I am working on relating aesthetic scores of given images (about 17k training+validation samples and 280 image features) and getting best result using ensemble of CARTs. Beside achieveing a good prediction performance, I also have calculation time constraints and would like to select features using some background on the field. Some prediction performance loss is expected after the selection.
I am using ensemble feaure importances averaging MSE reduction at each tree and each split (MATLAB implementation). Doing so, I have some problems determining the exact method to use. Altough I have a seperate test set, I also need to report validation performance for model/feature set comparison purposes. Options I'm currently considering are;
Using the whole training set to train the model 20 times and average the resulting feature importances (repeated due to the bootstrap nature).
Separating 20% randomly selected validatation sets (without using the test set), train the model 20 times and average feature importances from each model.

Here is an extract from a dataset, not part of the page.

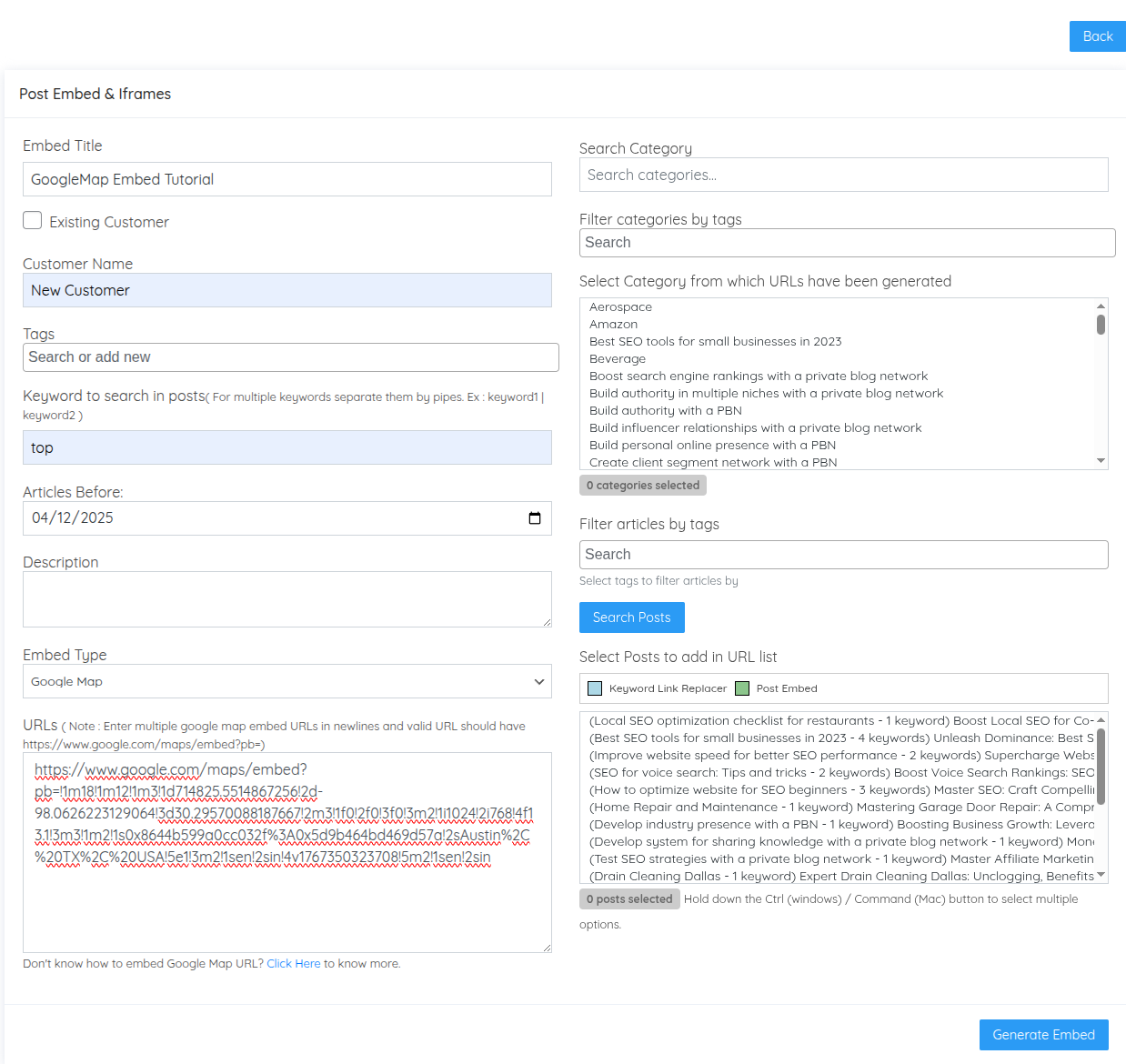
Task: Expand the Embed Type dropdown
Action: [x=287, y=681]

Using whole samples (option 1) does not make complete sense since it will be using all the data and there is no validation set, rendering the feature selection somewhat biased.
On the other hand, with option 2 feature importances are calculated for different parts of the data (discarding the validation samples) better simulating the process but still there is a probability of using all samples when calculating and averaging importance, introducing bias.

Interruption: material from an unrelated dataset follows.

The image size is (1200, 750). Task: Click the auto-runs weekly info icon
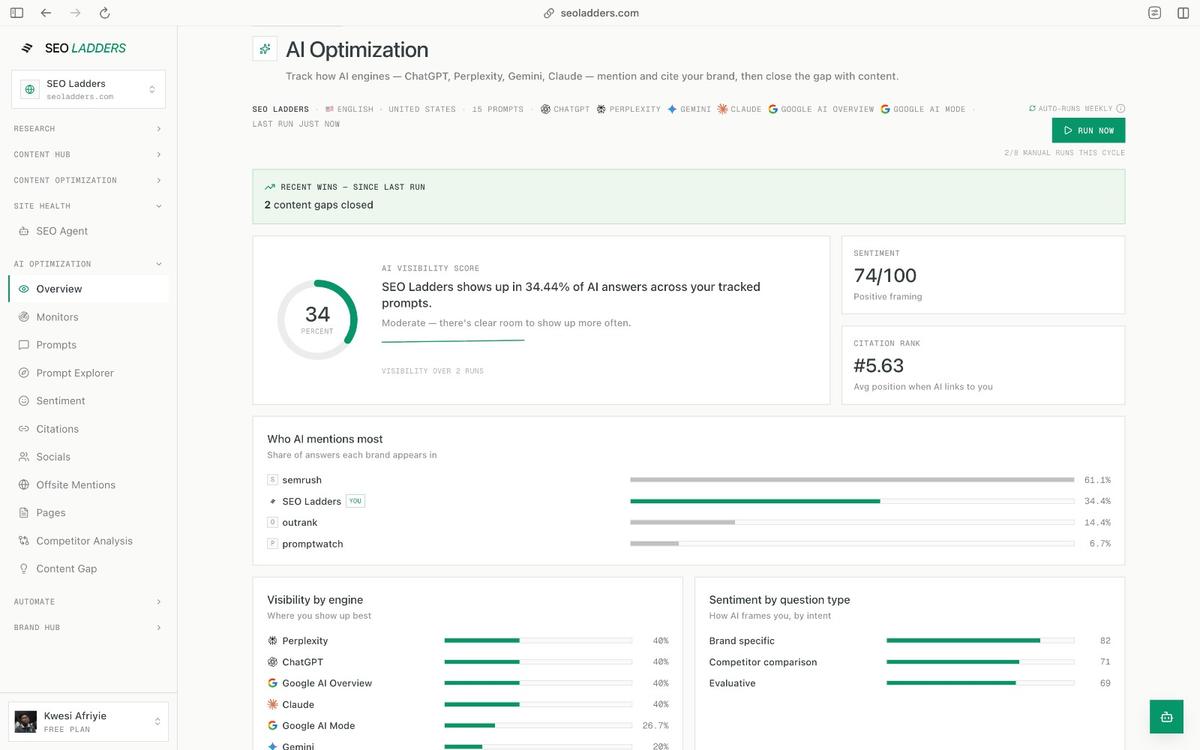(x=1120, y=109)
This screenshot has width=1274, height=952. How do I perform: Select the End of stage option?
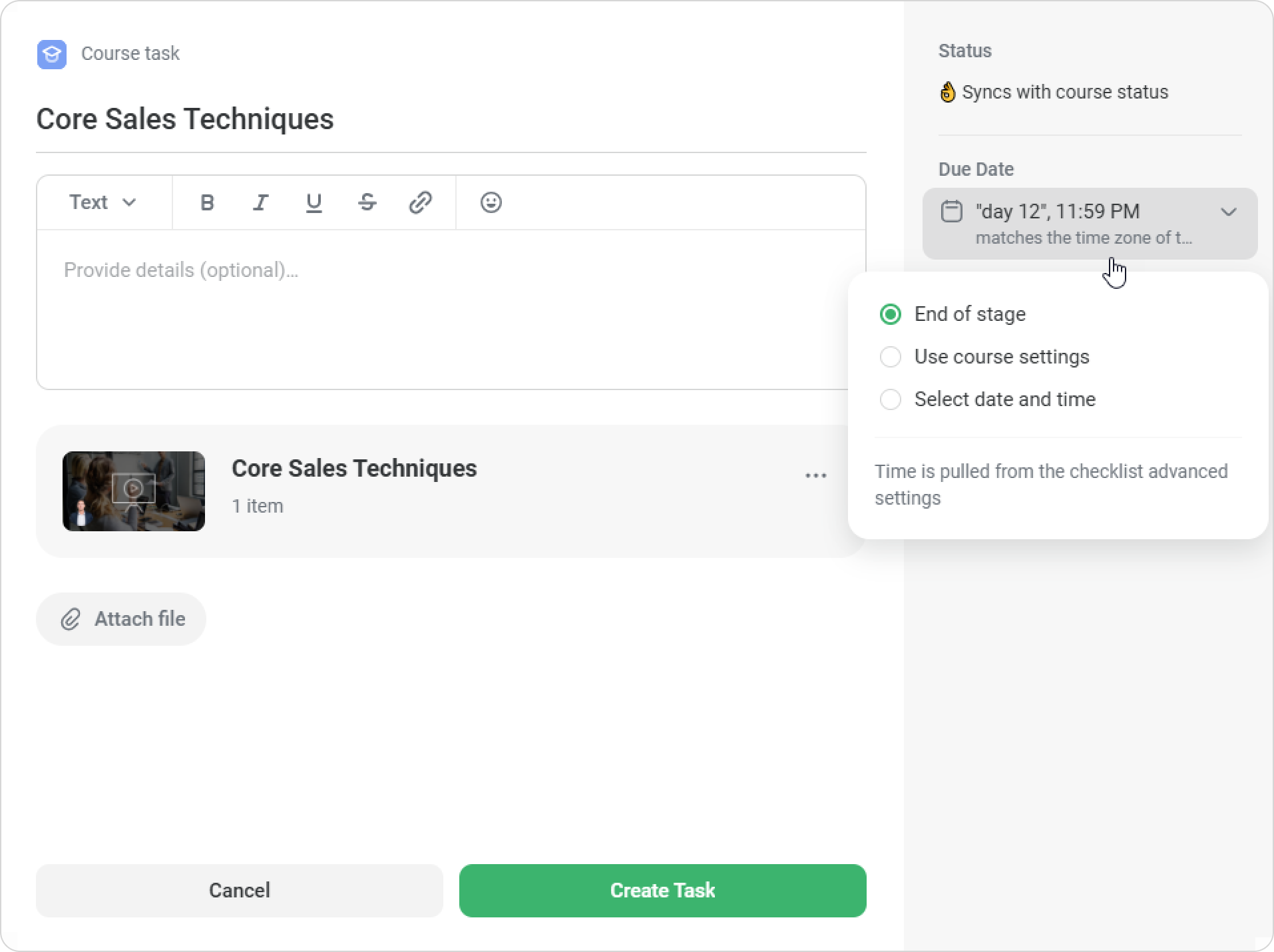point(891,314)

Since it is not possible to "wrap" the heuristic and manual feature selection process into the validation method, considering the variance reduction and bootstrap nature of bagging method I "feel" that the first option will be equivalent to the second one.
Is the second option better in terms of introduced bias or the first one is OK?
When both options are used for feature selection can I report validation results of the reduced model or do I have to report only test set performance and validation set used during importance calculation is compromised?